Trains are solid public investments. The U.S. Department of Commerce reports that every dollar spent on passenger rail service generates three to four times that amount back into the economy. That logic has simply not taken hold here. While VIA languishes and we debate its legislative future, Canadian-built passenger trains are thundering over steel rails of America, some of them at 250 kilometres an hour. American politicians of all stripes realize the issue is not whether America can afford to have passenger trains but whether it can afford not to have them.
The contrasts and contradictions between VIA and its expanding publicly owned American cousin Amtrak are shocking. The most fundamental difference between the two railways is legislation. Amtrak has it; VIA does not.
Bill C-640 would address this glaring legislative gap by providing a sort of bill of rights for passenger trains. It would give VIA the mandate it requires to deliver a large portion of the sustainable intercity mobility needed in 21st century Canada.
Visionary legislation set Amtrak rolling in 1971, and Bill C-640 could establish the mechanism to restore service to all communities that lost their trains through political expediencies here in Ottawa. Northwestern Ontario has had good news. After 104 years of continuous service, Thunder Bay lost its passenger service, the Canadian, back in January 1990 ,as a result of the Mulroney government's slashing of VIA's financing by 50%. In 2012, the current government cut $41 million from VIA's annual subsidy, which had been previously cut and frozen at $166 million by the Liberal government in 1988, with no provision for inflation.

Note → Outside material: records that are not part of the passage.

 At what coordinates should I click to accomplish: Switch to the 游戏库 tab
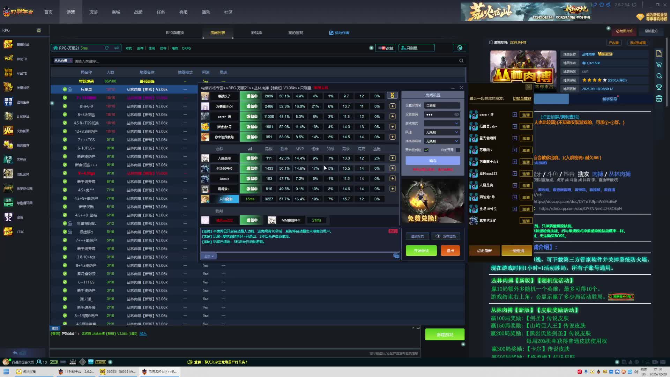click(256, 33)
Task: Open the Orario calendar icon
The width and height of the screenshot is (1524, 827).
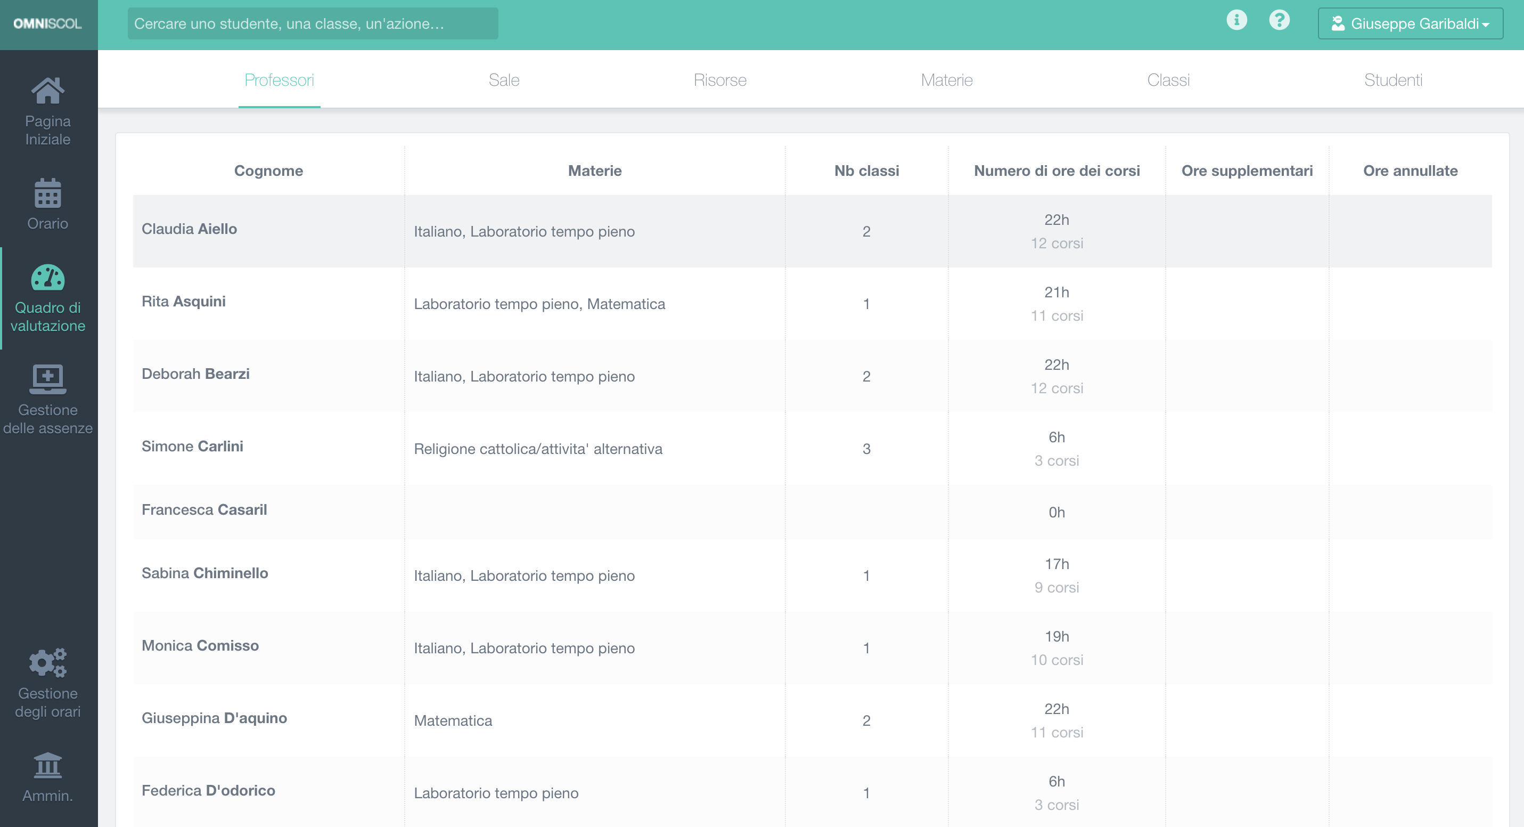Action: pos(47,194)
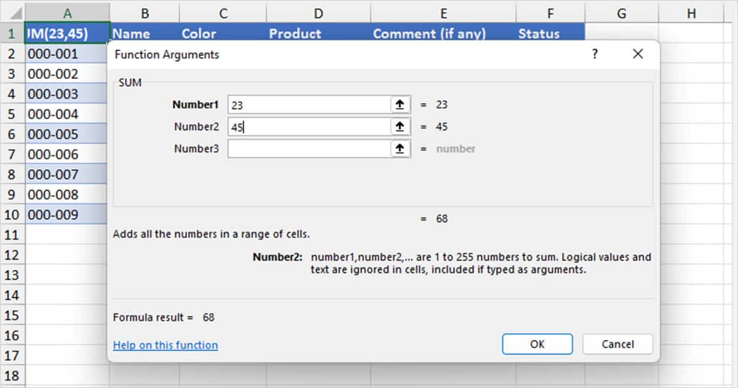738x388 pixels.
Task: Click the row 1 header to select the row
Action: point(12,33)
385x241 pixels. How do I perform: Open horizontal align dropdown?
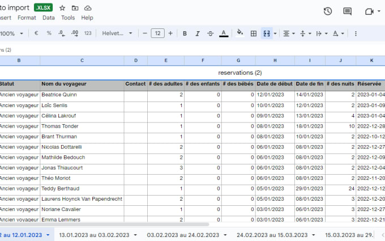(289, 33)
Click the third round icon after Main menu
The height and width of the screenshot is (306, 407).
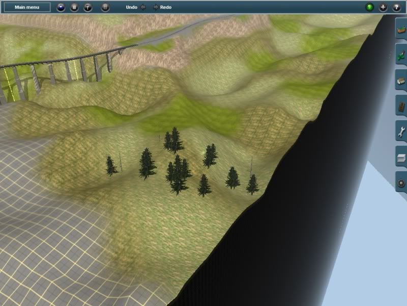coord(87,7)
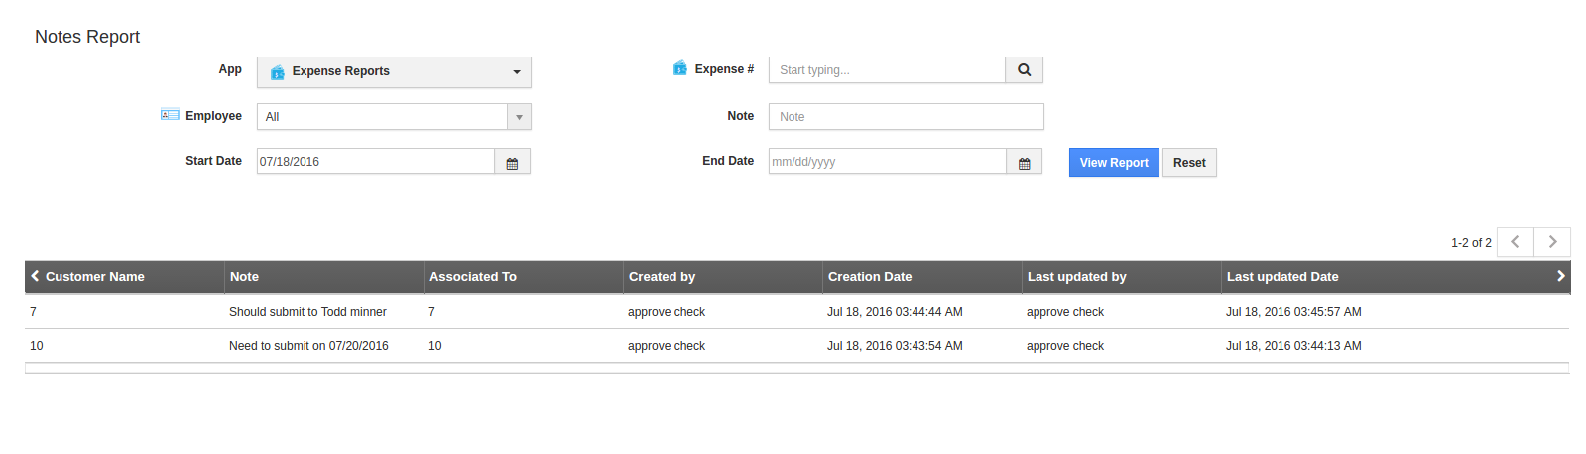Go to next page of results

(1552, 242)
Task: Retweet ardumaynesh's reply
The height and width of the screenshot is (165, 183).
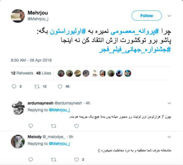Action: tap(53, 126)
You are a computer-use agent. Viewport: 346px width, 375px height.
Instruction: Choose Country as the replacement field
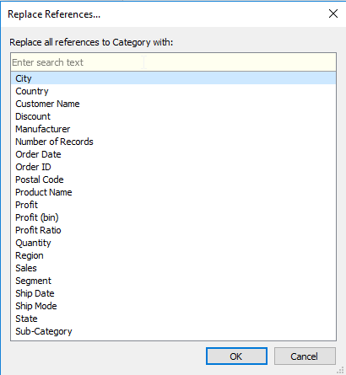point(173,91)
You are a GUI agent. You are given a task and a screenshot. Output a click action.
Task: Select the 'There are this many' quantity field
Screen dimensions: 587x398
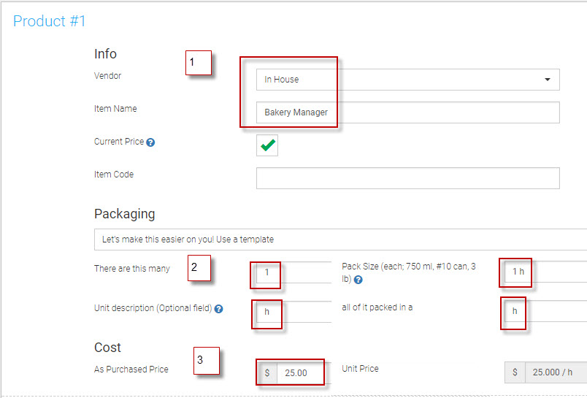(x=292, y=272)
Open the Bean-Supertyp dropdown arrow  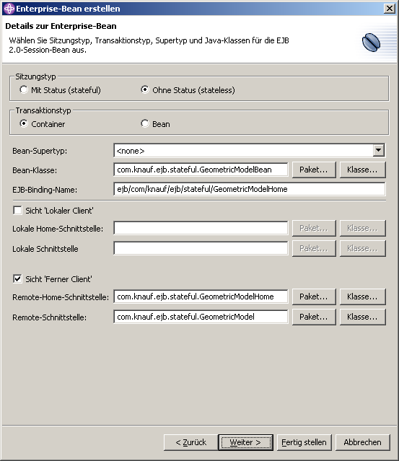[379, 151]

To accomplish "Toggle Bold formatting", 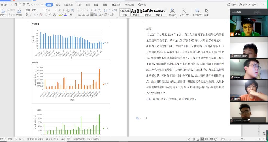I will pos(27,15).
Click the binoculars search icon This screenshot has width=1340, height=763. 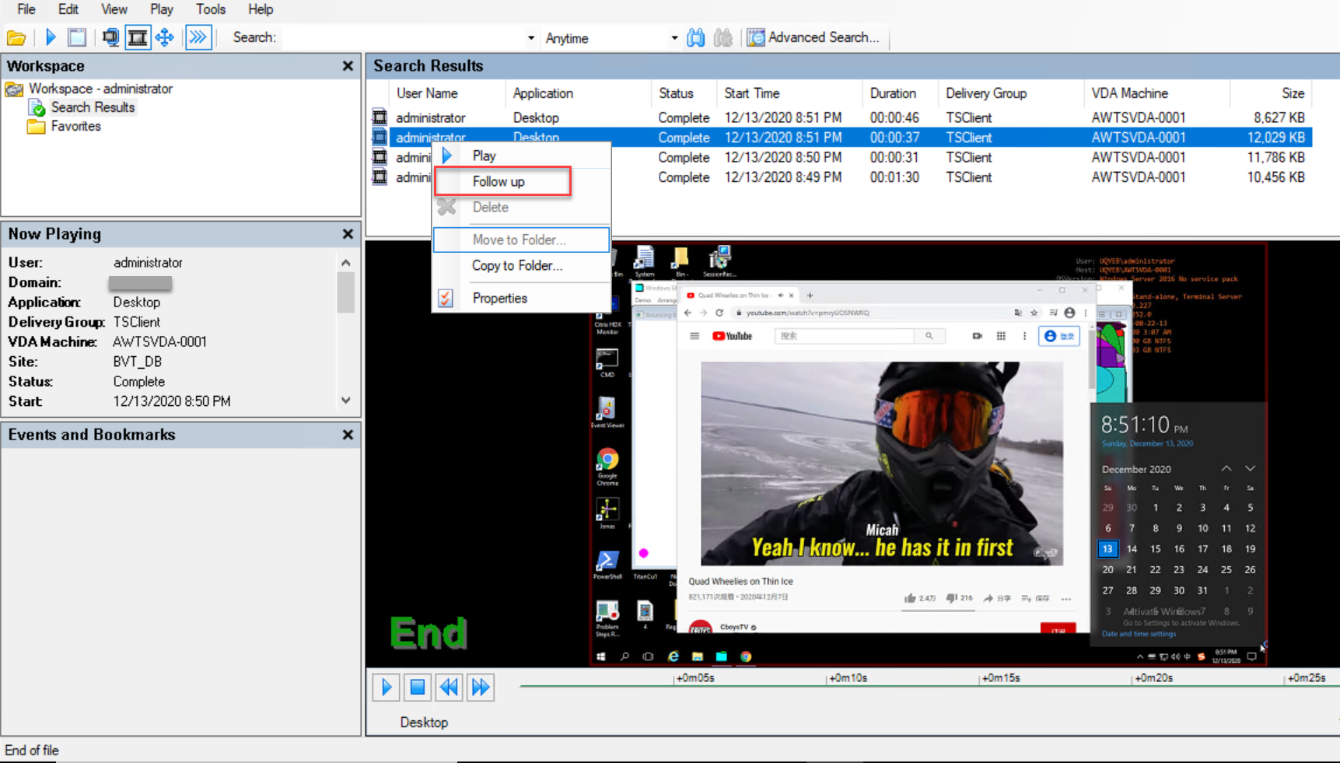696,37
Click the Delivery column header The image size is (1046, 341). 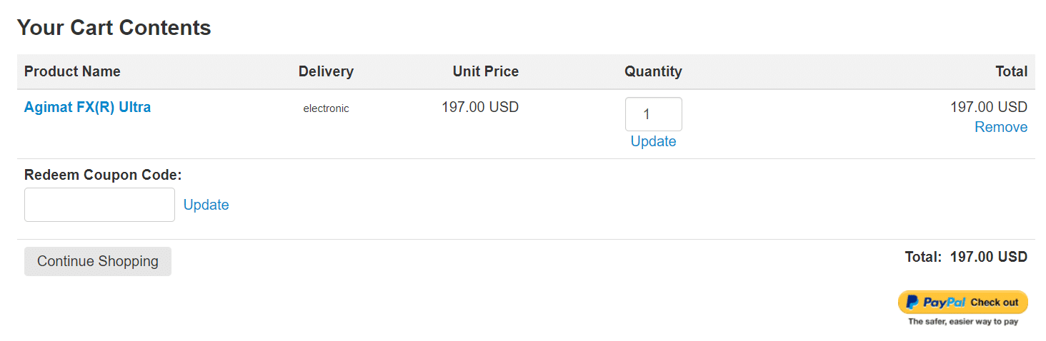[x=326, y=71]
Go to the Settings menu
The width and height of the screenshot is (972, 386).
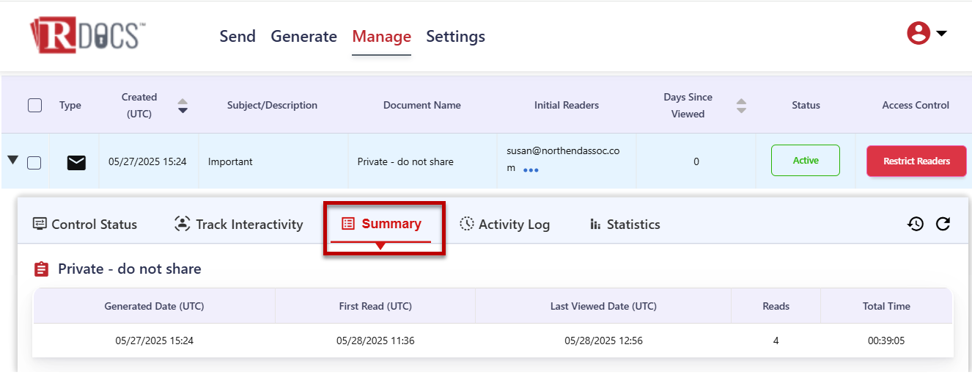(x=455, y=37)
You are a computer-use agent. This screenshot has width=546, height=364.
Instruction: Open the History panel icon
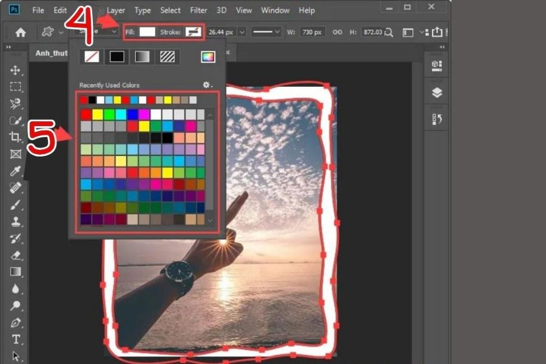pos(437,120)
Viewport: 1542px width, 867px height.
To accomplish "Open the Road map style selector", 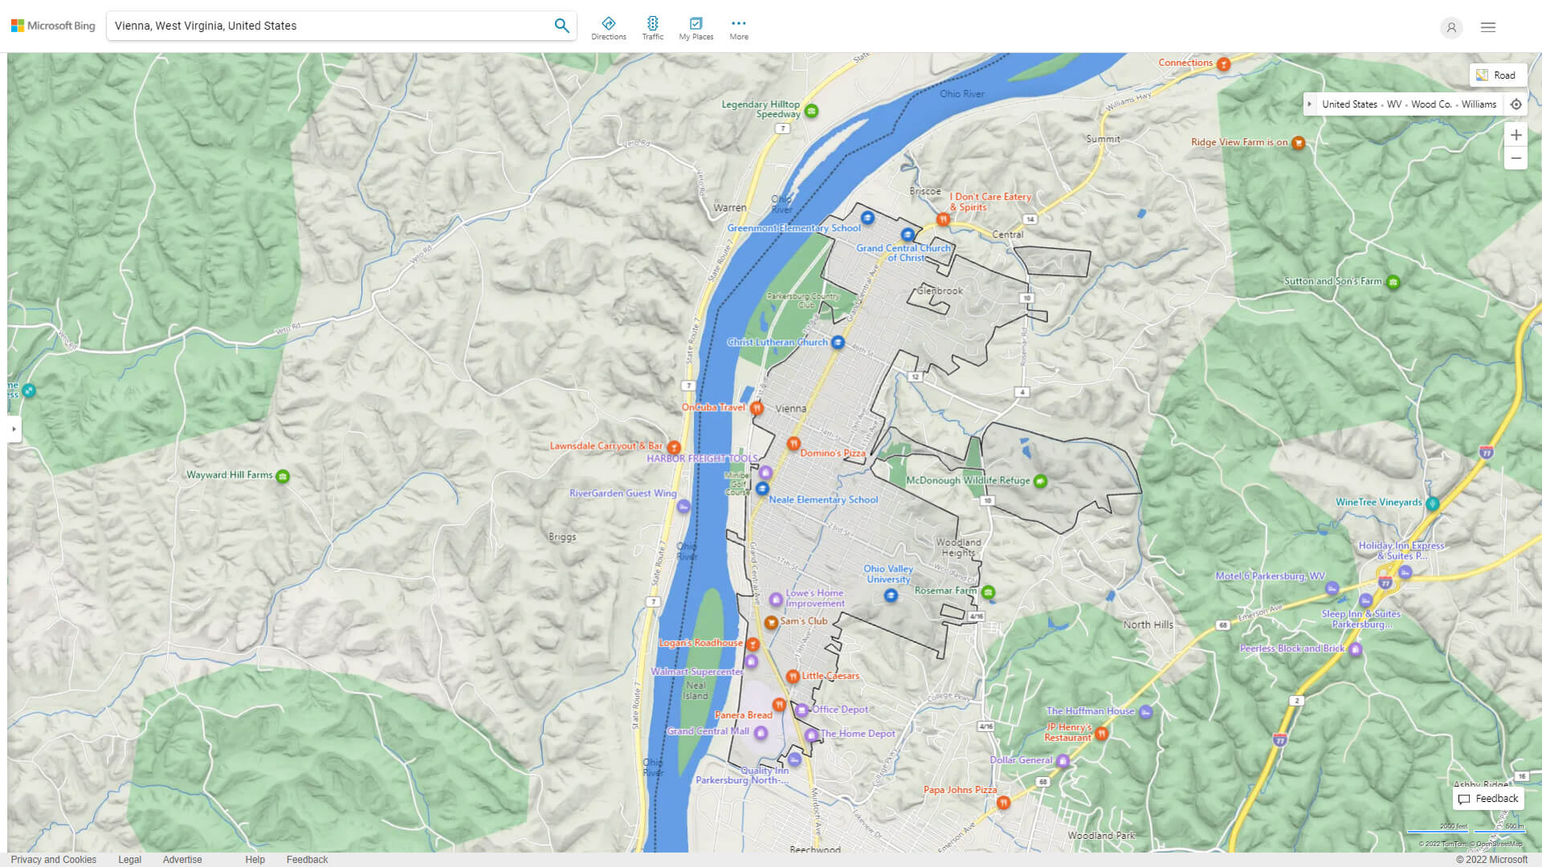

I would like to make it clear that this legislation is the next step in VIA's evolution. VIA needs to know that there is a legislative framework that is going to keep this company rolling and that passenger rail has a future in this country. We have capacity in Thunder Bay and La Pocatière, Quebec, to build the rolling stock that we need. This bill would create jobs in areas that really need that support, and passenger rail has been proven to be a shot in the arm for the economies of the communities where trains pass through.
We need VIA Rail in our communities. It is a fundamental choice that Canadians must make. This bill is the first step. The government needs to take the next.